**TASK DETAILS:**
Each entry below must be repeated word for word.

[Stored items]
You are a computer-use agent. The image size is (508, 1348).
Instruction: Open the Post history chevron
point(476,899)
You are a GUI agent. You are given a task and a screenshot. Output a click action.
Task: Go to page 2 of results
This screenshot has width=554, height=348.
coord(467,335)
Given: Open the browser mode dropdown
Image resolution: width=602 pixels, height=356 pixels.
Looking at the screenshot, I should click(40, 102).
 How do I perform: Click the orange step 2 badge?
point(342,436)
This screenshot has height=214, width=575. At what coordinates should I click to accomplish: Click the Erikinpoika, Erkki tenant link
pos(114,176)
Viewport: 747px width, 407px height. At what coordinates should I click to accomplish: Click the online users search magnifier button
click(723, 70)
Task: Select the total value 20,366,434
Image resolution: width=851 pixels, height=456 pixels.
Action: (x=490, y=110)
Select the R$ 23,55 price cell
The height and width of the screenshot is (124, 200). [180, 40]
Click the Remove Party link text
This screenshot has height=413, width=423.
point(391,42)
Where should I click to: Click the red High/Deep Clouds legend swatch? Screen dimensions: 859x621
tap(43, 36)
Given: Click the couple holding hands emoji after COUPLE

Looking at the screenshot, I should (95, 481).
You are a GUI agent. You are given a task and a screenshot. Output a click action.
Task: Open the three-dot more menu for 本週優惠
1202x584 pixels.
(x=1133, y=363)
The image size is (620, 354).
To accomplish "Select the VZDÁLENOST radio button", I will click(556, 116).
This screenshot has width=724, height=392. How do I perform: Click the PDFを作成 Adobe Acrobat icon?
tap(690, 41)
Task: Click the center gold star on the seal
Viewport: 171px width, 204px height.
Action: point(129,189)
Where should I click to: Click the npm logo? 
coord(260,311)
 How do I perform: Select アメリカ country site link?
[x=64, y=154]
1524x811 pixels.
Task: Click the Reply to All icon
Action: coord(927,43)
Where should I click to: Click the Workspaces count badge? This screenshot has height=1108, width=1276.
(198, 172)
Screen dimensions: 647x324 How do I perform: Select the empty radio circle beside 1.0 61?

**WRITTEN SOLUTION:**
You are a computer-use agent. The image size is (508, 1348).
Instruction: Open the Post history chevron
point(476,899)
You are a GUI agent. You are given a task and a screenshot. Output a click action.
Task: Go to page 2 of results
This screenshot has width=554, height=348.
coord(467,335)
Given: Open the browser mode dropdown
Image resolution: width=602 pixels, height=356 pixels.
Looking at the screenshot, I should click(40, 102).
 How do I perform: Click the orange step 2 badge?
point(342,436)
This screenshot has height=214, width=575. At what coordinates should I click to accomplish: Click the Erikinpoika, Erkki tenant link
pos(114,176)
Viewport: 747px width, 407px height. At what coordinates should I click to accomplish: Click the online users search magnifier button
click(723, 70)
Task: Select the total value 20,366,434
Image resolution: width=851 pixels, height=456 pixels.
Action: (x=490, y=110)
Select the R$ 23,55 price cell
The height and width of the screenshot is (124, 200). [180, 40]
Click the Remove Party link text
This screenshot has height=413, width=423.
point(391,42)
Where should I click to: Click the red High/Deep Clouds legend swatch? Screen dimensions: 859x621
tap(43, 36)
Given: Click the couple holding hands emoji after COUPLE

Looking at the screenshot, I should (95, 481).
You are a GUI agent. You are given a task and a screenshot. Output a click action.
Task: Open the three-dot more menu for 本週優惠
1202x584 pixels.
(x=1133, y=363)
The image size is (620, 354).
To accomplish "Select the VZDÁLENOST radio button", I will click(556, 116).
This screenshot has width=724, height=392. How do I perform: Click the PDFを作成 Adobe Acrobat icon?
tap(690, 41)
Task: Click the center gold star on the seal
Viewport: 171px width, 204px height.
Action: point(129,189)
Where should I click to: Click the npm logo? 
coord(260,311)
 How do I perform: Select アメリカ country site link?
[x=64, y=154]
1524x811 pixels.
Task: Click the Reply to All icon
Action: coord(927,43)
Where should I click to: Click the Workspaces count badge? This screenshot has height=1108, width=1276.
(198, 172)
Screen dimensions: 647x324 How do I perform: Select the empty radio circle beside 1.0 61?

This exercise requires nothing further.